The Rebbe Reb Zishe of Anipoli would go out dressed as a simple Yid and travel incognito from town to town, ostensibly to afflict himself and purify his soul to even greater heights, but also for the opportunity to reach out and be mechazek spiritually-starved Yidden along the way.
On one such journey he heard of a yeshivah in the town of Zolkava whose head, Harav Yozpa, was said to deliver brilliant shiurim. The Rebbe Reb Zishe decided to make his way to that town. When he arrived at the yeshivah he saw bachurim running into the beis medrash. “The Rosh Yeshivah is about to start his shiur,” they told him.
Reb Zishe, too, entered the beis medrash and listened to the shiur. Rav Yozpa’s immense knowledge in the great sea of Shas was evident, as were his brilliance, depth and incisiveness.
After the shiur, the Rebbe Reb Zishe walked over to Rav Yozpa and complimented him.
“They say that you give wonderful shiurim, and indeed you do.”
Rav Yozpa looked closely at the stranger dressed in rags who was praising his shiurim.
“Do you know how to learn?” Rav Yozpa asked him.
“No,” Reb Zishe replied.
“Then what do you know?” Rav Yozpa inquired.
“I know a little davening,” Reb Zishe answered.
“Show me,” Rav Yozpa pressed him.
The Rebbe Reb Zishe took out a siddur and began teaching Rav Yozpa the deep hidden meaning of davening according to Kabbalah.
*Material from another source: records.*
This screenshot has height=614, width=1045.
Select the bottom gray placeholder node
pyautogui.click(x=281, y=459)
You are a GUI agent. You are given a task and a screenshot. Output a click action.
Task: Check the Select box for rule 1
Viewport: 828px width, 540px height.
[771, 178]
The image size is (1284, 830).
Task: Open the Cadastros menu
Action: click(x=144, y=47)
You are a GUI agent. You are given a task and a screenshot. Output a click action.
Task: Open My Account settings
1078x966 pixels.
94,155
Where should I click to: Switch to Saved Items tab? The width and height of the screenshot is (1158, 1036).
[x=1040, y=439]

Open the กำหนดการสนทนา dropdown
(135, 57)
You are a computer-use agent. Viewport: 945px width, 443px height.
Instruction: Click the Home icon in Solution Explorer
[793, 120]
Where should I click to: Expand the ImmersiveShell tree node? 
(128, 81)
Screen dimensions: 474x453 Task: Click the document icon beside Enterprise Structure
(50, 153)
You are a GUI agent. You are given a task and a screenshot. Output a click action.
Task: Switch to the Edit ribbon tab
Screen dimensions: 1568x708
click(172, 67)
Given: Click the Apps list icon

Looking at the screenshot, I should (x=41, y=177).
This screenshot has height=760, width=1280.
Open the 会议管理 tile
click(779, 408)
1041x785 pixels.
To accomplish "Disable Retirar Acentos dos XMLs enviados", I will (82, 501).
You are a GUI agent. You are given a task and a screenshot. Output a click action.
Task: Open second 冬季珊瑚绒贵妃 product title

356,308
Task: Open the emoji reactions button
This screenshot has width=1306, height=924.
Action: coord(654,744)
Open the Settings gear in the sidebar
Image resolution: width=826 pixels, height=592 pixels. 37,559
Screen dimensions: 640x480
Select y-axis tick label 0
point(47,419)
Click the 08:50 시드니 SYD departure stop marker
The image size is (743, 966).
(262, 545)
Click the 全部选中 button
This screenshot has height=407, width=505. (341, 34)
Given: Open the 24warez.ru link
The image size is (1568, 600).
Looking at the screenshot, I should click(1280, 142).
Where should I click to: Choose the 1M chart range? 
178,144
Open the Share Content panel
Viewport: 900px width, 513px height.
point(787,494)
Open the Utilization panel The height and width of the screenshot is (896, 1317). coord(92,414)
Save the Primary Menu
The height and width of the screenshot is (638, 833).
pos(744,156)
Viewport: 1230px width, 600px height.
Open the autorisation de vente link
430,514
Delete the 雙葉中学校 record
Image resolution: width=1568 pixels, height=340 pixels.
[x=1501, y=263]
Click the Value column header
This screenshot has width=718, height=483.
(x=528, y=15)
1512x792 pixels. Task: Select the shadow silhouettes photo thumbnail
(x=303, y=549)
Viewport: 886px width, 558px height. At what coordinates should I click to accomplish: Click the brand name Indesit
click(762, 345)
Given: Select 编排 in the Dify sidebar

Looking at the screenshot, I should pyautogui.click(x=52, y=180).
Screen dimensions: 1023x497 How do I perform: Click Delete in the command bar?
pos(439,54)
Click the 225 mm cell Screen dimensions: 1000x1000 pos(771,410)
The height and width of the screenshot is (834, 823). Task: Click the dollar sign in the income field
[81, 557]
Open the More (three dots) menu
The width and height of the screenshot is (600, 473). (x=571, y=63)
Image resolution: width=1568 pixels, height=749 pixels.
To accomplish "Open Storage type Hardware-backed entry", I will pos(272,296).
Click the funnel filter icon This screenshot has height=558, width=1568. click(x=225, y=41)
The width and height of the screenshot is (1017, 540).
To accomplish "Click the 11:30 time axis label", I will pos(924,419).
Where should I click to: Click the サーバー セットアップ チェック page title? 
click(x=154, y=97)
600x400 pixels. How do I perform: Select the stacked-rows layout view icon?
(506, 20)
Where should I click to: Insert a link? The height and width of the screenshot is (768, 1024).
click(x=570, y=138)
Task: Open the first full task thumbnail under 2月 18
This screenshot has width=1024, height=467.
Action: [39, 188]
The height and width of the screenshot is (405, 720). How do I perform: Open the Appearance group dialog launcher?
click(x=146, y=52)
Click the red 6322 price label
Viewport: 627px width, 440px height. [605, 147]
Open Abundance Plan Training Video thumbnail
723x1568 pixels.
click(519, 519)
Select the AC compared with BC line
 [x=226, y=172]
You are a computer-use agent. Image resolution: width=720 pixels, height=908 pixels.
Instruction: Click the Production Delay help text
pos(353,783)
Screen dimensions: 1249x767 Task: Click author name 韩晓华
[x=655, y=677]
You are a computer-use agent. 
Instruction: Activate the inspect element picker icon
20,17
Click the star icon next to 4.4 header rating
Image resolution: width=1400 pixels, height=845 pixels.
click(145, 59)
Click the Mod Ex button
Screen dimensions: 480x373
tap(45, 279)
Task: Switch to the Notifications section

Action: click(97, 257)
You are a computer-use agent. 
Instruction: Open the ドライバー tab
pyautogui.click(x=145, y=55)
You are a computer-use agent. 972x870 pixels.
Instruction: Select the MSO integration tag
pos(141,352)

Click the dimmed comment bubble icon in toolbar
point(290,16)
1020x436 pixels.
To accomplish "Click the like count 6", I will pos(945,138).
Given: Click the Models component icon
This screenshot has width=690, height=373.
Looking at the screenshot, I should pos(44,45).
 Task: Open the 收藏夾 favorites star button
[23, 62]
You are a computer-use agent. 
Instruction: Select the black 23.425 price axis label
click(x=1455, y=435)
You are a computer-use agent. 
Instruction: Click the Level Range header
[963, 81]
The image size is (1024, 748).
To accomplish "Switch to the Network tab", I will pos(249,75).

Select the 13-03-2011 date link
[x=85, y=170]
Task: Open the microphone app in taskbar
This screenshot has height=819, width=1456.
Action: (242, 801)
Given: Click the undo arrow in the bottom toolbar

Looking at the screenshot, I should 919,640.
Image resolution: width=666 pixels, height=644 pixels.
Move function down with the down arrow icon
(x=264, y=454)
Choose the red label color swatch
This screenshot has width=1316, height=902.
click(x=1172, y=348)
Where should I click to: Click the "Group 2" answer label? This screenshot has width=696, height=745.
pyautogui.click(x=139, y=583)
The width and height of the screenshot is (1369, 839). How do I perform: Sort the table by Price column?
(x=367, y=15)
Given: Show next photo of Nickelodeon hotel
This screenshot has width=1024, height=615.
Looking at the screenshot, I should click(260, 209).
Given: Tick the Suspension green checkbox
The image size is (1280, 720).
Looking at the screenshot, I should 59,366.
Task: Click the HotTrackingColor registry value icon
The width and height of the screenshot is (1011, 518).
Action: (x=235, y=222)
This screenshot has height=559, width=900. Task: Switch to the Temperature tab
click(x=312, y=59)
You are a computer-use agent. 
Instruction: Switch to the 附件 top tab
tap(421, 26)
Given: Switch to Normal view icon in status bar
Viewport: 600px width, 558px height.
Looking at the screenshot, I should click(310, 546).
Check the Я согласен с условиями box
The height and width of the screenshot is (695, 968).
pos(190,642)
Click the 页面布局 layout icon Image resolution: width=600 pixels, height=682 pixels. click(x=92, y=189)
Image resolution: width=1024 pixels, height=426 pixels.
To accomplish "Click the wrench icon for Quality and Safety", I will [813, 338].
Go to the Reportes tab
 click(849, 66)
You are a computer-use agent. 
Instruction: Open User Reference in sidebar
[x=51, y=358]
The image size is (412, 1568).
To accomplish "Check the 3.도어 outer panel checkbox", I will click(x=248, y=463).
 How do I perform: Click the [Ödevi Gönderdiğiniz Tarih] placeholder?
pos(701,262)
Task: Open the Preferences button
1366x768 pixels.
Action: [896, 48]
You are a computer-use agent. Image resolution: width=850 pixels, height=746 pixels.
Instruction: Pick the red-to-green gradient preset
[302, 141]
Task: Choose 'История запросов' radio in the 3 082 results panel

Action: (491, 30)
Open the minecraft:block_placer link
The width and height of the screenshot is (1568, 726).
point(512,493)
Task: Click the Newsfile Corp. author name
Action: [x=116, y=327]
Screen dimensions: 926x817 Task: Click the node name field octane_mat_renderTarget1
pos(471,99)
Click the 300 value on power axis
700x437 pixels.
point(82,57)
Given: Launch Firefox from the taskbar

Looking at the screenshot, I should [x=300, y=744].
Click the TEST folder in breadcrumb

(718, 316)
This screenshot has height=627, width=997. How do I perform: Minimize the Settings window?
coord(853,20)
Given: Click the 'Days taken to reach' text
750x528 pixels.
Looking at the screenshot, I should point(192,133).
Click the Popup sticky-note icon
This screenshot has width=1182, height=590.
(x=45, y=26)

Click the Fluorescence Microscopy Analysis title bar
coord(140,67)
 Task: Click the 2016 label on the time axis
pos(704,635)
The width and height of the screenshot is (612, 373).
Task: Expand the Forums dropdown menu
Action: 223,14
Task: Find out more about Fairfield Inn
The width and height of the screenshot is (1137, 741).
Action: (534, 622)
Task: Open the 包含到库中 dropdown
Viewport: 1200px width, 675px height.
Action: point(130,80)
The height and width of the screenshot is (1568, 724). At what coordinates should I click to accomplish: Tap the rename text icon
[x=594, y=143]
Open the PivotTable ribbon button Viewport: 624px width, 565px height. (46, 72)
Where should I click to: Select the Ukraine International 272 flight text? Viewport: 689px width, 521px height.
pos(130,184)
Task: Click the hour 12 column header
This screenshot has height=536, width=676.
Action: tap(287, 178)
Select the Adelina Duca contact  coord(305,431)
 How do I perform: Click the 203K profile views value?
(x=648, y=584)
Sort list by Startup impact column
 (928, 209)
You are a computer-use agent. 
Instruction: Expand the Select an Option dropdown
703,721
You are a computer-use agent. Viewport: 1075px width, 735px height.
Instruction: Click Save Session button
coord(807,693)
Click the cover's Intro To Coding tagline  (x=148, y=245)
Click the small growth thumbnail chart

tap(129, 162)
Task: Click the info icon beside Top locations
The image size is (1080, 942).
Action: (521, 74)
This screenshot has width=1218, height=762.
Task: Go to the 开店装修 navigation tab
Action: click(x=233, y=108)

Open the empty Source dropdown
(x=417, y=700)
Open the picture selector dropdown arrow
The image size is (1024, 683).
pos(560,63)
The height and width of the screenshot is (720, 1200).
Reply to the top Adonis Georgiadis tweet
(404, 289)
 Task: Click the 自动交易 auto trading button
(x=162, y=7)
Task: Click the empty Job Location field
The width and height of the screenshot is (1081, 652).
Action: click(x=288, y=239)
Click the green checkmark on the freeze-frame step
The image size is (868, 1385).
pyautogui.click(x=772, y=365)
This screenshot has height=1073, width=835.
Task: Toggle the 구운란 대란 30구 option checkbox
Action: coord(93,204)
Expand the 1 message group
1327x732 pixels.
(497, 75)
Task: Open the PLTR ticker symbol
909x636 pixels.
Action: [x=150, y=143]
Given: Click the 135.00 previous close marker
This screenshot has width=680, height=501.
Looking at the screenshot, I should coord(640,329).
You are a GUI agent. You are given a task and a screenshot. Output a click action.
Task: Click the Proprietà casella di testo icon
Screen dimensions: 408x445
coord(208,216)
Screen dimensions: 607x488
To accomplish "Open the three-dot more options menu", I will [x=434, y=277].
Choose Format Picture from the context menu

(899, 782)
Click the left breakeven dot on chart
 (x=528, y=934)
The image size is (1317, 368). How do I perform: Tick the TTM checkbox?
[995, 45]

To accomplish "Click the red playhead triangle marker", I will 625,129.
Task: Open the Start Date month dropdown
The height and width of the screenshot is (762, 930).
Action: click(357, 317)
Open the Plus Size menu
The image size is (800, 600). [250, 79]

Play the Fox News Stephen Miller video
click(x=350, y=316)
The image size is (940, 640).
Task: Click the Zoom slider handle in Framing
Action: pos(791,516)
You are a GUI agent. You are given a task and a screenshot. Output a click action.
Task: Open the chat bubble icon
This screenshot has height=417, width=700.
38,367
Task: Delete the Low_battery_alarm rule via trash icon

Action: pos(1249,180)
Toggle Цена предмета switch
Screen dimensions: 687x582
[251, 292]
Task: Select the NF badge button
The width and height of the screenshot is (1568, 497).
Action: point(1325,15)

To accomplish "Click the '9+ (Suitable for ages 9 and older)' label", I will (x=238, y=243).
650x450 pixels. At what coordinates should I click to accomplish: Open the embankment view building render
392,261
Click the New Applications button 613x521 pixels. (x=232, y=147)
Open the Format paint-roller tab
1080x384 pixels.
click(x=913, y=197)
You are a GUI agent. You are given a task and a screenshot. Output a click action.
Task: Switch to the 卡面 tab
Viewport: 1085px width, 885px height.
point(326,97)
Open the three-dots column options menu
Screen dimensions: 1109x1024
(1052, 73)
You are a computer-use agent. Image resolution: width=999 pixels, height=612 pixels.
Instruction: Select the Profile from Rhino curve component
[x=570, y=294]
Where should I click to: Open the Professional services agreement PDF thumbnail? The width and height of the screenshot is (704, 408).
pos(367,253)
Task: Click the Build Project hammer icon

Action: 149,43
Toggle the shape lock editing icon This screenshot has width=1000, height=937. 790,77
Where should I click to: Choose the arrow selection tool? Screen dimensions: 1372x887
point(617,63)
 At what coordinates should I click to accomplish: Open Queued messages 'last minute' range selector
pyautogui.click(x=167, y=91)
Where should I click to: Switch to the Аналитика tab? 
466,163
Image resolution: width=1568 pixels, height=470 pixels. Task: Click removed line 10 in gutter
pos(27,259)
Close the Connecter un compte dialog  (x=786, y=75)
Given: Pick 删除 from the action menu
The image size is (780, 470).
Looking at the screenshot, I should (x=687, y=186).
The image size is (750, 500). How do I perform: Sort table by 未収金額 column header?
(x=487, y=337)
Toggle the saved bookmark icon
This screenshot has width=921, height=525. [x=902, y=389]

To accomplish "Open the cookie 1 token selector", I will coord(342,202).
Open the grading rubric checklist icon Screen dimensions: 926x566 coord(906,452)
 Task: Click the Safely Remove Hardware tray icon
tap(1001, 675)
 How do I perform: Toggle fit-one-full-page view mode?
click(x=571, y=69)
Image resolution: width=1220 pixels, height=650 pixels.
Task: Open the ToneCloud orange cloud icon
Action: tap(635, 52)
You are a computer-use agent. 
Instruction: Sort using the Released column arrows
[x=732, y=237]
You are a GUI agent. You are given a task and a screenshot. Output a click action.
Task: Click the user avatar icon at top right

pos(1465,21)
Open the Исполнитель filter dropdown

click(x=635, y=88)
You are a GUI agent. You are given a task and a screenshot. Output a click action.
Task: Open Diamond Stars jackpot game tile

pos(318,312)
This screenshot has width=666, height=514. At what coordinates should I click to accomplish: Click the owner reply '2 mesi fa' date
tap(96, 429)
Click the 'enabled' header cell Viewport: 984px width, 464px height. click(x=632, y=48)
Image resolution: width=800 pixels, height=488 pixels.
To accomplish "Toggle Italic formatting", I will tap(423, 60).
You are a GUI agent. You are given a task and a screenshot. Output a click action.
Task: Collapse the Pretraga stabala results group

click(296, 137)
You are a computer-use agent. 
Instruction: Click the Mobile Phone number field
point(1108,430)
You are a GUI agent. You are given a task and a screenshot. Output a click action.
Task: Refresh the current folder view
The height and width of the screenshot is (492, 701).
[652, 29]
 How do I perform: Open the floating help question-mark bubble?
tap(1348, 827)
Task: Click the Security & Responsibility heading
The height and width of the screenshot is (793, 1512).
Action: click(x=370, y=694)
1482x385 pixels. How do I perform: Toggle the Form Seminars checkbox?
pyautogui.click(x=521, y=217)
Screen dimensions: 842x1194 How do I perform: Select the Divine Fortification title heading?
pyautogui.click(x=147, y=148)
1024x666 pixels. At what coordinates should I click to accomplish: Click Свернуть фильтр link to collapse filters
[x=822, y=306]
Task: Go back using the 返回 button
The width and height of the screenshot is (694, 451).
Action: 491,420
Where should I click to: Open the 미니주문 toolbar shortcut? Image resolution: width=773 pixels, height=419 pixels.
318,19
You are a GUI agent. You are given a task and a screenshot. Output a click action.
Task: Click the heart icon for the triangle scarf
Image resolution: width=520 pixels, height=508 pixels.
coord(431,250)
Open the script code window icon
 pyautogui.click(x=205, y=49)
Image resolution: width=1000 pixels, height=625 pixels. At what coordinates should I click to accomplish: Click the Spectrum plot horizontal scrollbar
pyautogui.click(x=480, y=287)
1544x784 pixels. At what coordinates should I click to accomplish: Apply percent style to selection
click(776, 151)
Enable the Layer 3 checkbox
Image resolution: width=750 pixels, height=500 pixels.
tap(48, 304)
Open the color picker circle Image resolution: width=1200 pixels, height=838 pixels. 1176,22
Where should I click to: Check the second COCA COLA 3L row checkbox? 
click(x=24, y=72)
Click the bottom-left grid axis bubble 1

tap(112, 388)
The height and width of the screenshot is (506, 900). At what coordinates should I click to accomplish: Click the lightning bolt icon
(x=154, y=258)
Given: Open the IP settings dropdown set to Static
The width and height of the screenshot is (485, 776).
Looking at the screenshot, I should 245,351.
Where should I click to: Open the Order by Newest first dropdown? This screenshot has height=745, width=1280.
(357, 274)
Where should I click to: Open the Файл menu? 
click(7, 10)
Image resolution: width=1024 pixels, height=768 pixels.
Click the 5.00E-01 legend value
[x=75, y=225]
Mesmerized, Rav Yozpa told Reb Zishe, “I will leave my position and all my talmidim and follow you wherever you go, so you can teach me how to daven.”
“No, you are to stay here with your talmidim,” Reb Zishe said. “Every Yid has his tafkid in life, his special duty in avodas Hashem. Yours is to give shiurim, and mine is to daven.”
* * *
The obligation to be humble is also a fundamental and crucial one. Yet one must be careful not to allow what appears to be humility from preventing him from accomplishing his tasks and carrying out his responsibilities.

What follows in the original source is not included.